Elaborazione di traumi, lutti, perdite affettive
Come lavora uno psicoterapeuta per aiutarti a elaborare il lutto e superare il dolore di una perdita?

Rivolgersi ad uno psicoterapeuta aiuta davvero a superare la depressione che consegue una perdita affettiva?
Cosa fa uno psicoterapeuta quando la domanda di supporto psicologico consegue e concerne una perdita affettiva, un lutto, un trauma?

Prima o poi ciascuno di noi deve far fronte all’esperienza del lutto, che si manifesta come trauma e come vuoto improvviso nella vita di relazione del soggetto. Alcune circostanze rendono il lutto difficile da superare in modo autonomo. In queste eventualità, lo psicoterapeuta può aiutare davvero il paziente accompagnandolo in un percorso di accettazione e di adattamento.

Superare il lutto è possibile, ma si tratta sempre di un processo lungo e complesso.

Ogni caso è singolare: ogni persona affronta la perdita di una persona amata con i propri tempi e modalità attingendo alle risorse fisiche, sociali, psicologiche disponibili.

Il lutto causa una sofferenza che non può essere evitata. Nella maggior parte dei casi il dolore viene vissuto come espressione naturale del forte legame affettivo instaurato con la persona cara che è venuta a mancare. In altri, invece, la sintomatologia correlata al lutto persiste, non si attenua, e determina conseguenze importanti nella quotidianità della persona che ha subito la perdita affettiva.

Elaborare il lutto non significa dimenticare chi non c’è più, ma separare il proprio destino da quello del defunto, sviluppando un nuovo legame con lui per ritornare a vivere serenamente.

L’elaborazione del lutto non riguarda solo la morte di una persona cara.
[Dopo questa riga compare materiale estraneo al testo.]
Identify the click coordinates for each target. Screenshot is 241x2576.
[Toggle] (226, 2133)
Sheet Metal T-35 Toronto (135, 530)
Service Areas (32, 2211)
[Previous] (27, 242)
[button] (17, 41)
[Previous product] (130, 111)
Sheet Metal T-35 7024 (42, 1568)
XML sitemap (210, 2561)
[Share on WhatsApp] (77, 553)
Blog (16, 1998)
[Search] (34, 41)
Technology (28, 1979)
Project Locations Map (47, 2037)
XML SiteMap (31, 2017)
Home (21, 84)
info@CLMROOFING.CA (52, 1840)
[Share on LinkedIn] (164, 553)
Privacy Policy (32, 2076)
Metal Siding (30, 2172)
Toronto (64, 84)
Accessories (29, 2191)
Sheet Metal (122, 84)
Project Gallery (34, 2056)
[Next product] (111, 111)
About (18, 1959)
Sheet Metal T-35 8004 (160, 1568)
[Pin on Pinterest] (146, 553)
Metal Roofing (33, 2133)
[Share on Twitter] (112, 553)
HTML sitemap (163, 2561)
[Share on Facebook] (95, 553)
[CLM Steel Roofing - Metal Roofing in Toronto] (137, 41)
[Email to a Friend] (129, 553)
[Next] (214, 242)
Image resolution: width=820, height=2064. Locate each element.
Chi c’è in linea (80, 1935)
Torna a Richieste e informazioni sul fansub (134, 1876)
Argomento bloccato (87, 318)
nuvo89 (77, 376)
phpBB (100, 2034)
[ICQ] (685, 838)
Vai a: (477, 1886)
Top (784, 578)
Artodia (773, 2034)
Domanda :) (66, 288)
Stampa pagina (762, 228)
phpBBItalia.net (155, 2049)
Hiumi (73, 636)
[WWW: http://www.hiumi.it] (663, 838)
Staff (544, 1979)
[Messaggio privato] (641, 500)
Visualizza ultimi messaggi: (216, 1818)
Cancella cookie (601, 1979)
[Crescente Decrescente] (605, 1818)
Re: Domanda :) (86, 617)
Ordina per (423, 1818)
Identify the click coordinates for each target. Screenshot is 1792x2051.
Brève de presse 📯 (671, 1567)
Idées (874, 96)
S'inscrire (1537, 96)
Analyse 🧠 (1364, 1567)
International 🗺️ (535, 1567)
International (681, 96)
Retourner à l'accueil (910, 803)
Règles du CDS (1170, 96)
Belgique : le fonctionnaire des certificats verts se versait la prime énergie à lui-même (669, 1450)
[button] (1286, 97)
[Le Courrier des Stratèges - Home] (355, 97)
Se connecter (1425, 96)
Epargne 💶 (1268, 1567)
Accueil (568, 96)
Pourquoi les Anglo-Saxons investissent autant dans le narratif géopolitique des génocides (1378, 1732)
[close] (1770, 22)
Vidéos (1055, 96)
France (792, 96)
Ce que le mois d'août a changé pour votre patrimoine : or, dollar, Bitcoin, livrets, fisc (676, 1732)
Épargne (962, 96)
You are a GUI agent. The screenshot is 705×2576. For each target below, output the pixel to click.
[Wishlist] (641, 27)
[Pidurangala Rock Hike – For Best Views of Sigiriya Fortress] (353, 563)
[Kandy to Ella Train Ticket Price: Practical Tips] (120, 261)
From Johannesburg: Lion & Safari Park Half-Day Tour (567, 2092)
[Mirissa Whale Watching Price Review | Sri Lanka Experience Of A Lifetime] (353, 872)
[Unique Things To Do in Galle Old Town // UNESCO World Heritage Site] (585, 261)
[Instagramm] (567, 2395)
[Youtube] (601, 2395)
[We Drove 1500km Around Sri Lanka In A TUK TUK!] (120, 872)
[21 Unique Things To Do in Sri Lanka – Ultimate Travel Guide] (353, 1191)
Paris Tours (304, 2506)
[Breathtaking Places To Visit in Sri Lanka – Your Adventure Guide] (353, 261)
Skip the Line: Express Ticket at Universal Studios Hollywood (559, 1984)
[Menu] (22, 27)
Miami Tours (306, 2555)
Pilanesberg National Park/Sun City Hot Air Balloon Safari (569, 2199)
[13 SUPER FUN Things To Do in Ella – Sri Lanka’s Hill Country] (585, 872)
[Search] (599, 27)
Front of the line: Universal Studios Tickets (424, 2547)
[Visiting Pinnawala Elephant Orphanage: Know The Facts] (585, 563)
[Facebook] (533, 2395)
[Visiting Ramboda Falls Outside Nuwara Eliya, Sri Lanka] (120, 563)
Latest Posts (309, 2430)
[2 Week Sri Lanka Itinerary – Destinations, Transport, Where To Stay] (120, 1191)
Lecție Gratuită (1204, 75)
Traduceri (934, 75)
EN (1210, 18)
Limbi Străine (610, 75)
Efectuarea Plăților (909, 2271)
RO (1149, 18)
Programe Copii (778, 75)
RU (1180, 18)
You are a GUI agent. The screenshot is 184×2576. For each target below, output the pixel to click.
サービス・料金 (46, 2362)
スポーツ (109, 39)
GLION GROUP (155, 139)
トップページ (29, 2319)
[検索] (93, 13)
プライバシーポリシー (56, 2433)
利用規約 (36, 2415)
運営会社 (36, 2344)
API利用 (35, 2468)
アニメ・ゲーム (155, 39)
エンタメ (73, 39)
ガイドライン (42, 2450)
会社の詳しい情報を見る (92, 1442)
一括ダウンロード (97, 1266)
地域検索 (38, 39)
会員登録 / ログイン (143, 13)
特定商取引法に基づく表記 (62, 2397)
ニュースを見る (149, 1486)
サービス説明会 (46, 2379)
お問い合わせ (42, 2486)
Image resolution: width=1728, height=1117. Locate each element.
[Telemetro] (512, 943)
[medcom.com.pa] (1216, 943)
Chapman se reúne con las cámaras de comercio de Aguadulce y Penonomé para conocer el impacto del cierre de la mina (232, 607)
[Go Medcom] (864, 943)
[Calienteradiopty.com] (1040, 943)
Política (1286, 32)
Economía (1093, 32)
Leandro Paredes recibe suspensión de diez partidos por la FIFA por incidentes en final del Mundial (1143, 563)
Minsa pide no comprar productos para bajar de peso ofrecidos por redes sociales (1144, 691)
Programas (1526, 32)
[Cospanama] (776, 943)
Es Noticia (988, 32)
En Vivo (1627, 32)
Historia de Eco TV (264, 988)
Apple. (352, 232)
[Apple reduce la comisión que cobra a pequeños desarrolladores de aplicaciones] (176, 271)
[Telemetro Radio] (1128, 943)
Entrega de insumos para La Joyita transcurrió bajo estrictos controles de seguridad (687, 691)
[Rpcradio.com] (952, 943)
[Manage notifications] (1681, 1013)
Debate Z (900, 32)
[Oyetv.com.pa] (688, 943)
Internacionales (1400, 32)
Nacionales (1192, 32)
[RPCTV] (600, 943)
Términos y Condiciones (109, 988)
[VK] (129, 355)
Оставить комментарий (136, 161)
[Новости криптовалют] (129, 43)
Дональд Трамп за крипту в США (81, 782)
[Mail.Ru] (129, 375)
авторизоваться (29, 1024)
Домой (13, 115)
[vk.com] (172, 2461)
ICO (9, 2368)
Il lutto, vissuto con un’intensità variabile a seconda dell’importanza della perdita, può riguardare diversi aspetti della vita come: un divorzio, un trasloco, un cambiamento di lavoro, un aborto, la fine di una carriera professionale, ecc…

Il primo obiettivo da raggiungere per superare un lutto è l’accettazione della perdita e della sofferenza. In questi casi puoi farti accompagnare da uno psicoterapeuta che ti aiuta davvero. La depressione, il malessere, la solitudine sono sentimenti normali che possono fare capolinea e devono essere accettati, accolti, affrontati per tempo per evitare che diventino stati permanenti e pervasivi.

 

Sommario dell’articolo:

Elaborazione di traumi, lutti, perdite affettive

Come superare il lutto: quali sono le fasi da attraversare?

Choc
Rifiuto
Rabbia
Negoziazione
Tristezza
Accettazione
Ricostruzione

Lutto patologico: cos’è e come si manifesta

Il disturbo da stress post traumatico
Il disturbo depressivo maggiore

Come superare il lutto: lo psicoterapeuta cosa fa?

Qualche suggerimento per aiutarti a superare una perdita

 

Come superare il lutto: quali sono le fasi da attraversare?

Come psicoterapeuta, mi occupo di depressione che può manifestarsi come conseguenza di perdite affettive, traumi, lutti.

Il mio modello teorico di riferimento è il modello a sette fasi, elaborato nel 1970 da Elisabeth Kubler-Ross (medico, psichiatra Svizzera) considerata la fondatrice della psicotanatologia, ed uno dei più noti esponenti dei death studie.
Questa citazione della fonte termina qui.